The intent of this subclause is to determine the extent of documented information in the context of the organization.

The extent of documented information will depend on the context of the organization i.e. factors such as size, activities e.g. # of projects, locations/geographical spread, types of products and services e.g. applicable regulations, the complexity of processes, human resources e.g. their competence and languages they speak and potential impact on business in case of non-conformities. The right-hand rule is that the process owners should evaluate their own needs by applying risk-based thinking and reviewing the information e.g. procedures, work instructions, information and communication systems, drawings, specifications, visual aids, progress reports, key performance indicators [KPIs], minutes of meetings, representative samples, and verbal conversations.

In addition to documented information, as required by the standard, the other types may be needed for effective control of its processes e.g. website, computer software, apps, work instructions, manuals, forms, guides, regulations, and standards, to control the operation of its processes.

For example, documented information needed for a small bakery will be simpler and less extensive than that needed by an automotive parts manufacturer that has a very specific customer.

The term “maintain documented information” means that the information is reviewed periodically and revised to keep it up to date.

The term “retain documented information”, means that it is protected against any deterioration or unauthorized change unless an agreed correction is made.

7.5.2 Creating and updating

The intent of this subclause is to ensure appropriate identification, format, media, review, and approval.

Documented information should include an identification and description. There can be many ways for this e.g. title, date, author, or document ref number (a combination of two or more of these can be used).

The information can be in any media, hard copy, electronic, or both to provide documented information.

Consideration should be given when using software, as all the users might not have access to the same version. Sometimes documentation might be needed in more than one language due to cultural diversity.

The persons should be authorized and methods defined in regard to the review and approval of documented information e.g. login and password.

7.5.3.1 Availability and protection of the documented information

Once decided on the documented information, it should be made available at relevant points then.

Control of documented information includes media, distribution, availability, and protection e.g. loss of data; confidentiality; improper use, and unintended changes.

This can be done in many ways e.g. electronic systems with read-only access and specified permissions, password protection, or identification (ID) entry.

The level of control varies e.g. increased access restrictions for external parties. Information security issues and data backup should also be taken into consideration.

7.5.3.2 Distribution, access, retrieval and use, storage and preservation, control of changes, retention, and disposition.

Distribution can be controlled by different methods. Once the system for distribution and access is established, the organization should then consider how the documented information could be stored, maintained, and disposed of.

With time, as the quality management system improves and matures, the documented information should simplify and hence squeezed.

There is also a need to consider how historical documented information is maintained, stored, and retrieved as necessary for subsequent use.

Version control should also be considered to make sure that only the current documented information is used.

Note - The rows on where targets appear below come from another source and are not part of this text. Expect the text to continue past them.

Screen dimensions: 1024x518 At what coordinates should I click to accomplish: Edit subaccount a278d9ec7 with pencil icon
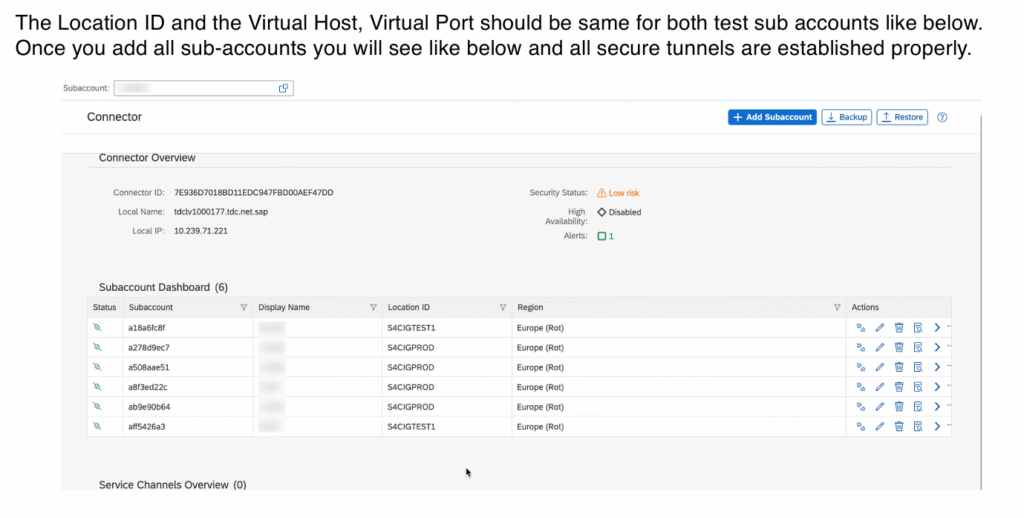(x=880, y=347)
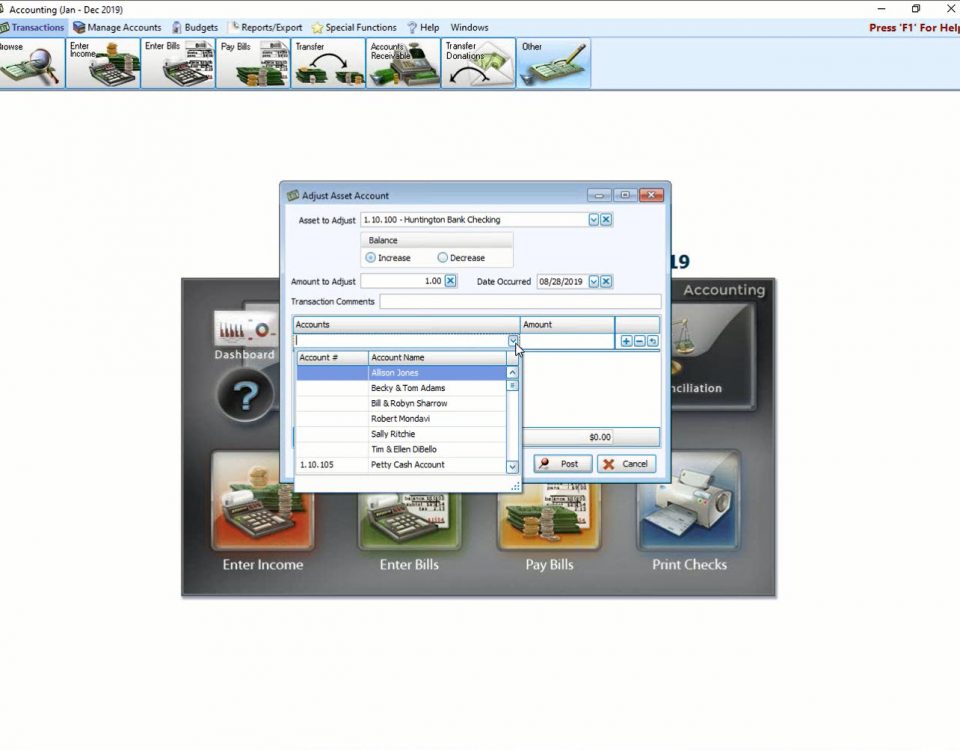Open the Other transactions toolbar icon
Viewport: 960px width, 750px height.
coord(553,64)
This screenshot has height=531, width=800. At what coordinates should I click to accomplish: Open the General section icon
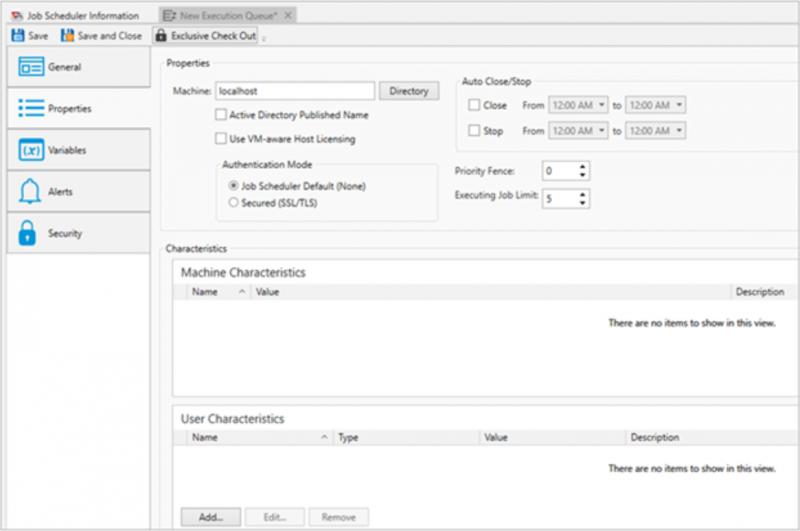click(32, 67)
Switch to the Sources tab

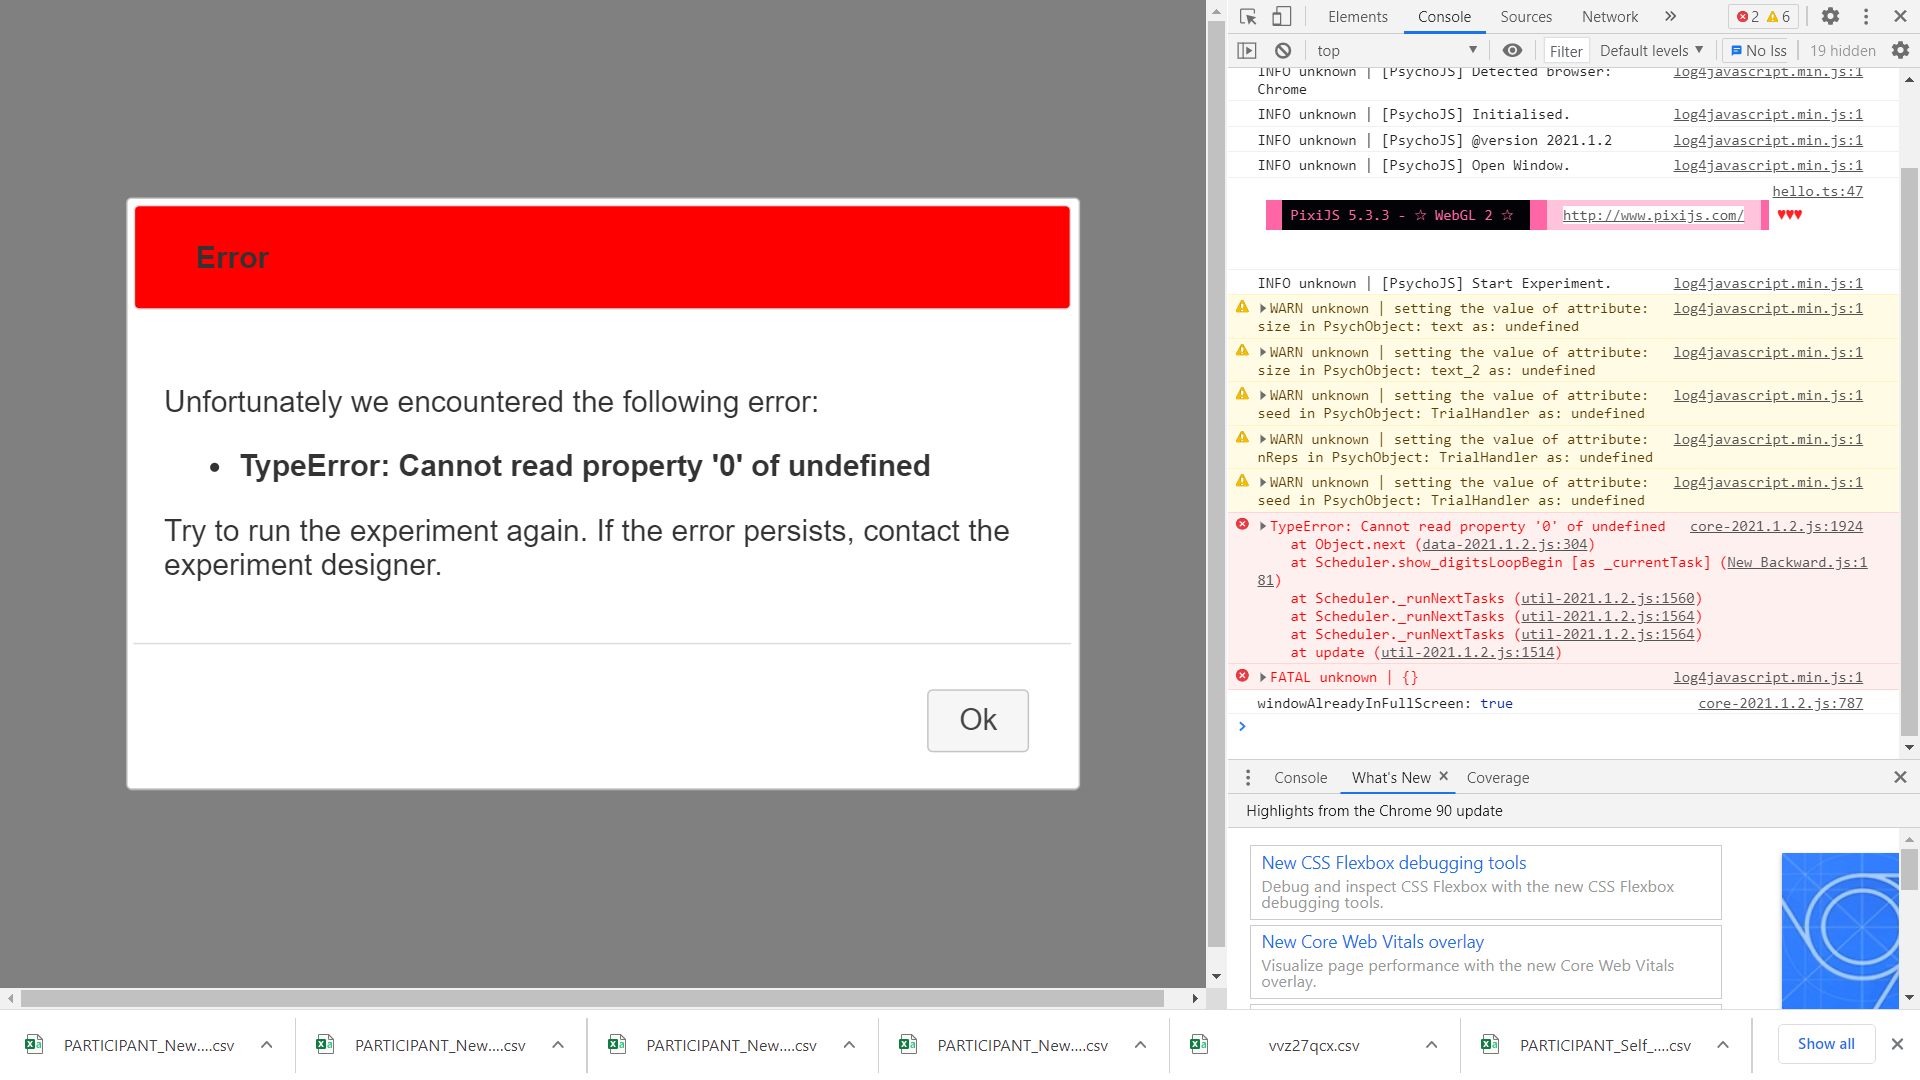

The storage of obsolete information can be important e.g. historical data required for the investigation of complaints after a long period or for organizational knowledge management purposes. The documented information should be maintained in an appropriate medium to ensure its preservation and legibility.

The retention time for documented information can be as required by law; contract; or organization itself depending on the lifetime of its products and services.

For the disposal of obsolete and unnecessary documented information, the organization should consider the control of sensitive data (e.g. personal or confidential information) during the disposal process.

Documented information of external origin e.g. from a customer or external provider such as drawings, sampling plans, standards, test methods, or calibration reports should be identified and controlled in line with other documented information.

Competence requirements 

clause 7.2 requires that competence is determined for the jobs that can affect conformity of products and services or customer satisfaction, and persons who are responsible to carry out those jobs are competent to perform them.

The competence of persons shall be based on their education, training, and experience. Those who are able to demonstrate their competence will be referred to as qualified. The information resulting from process mapping can be considered as input to determine the competence requirements.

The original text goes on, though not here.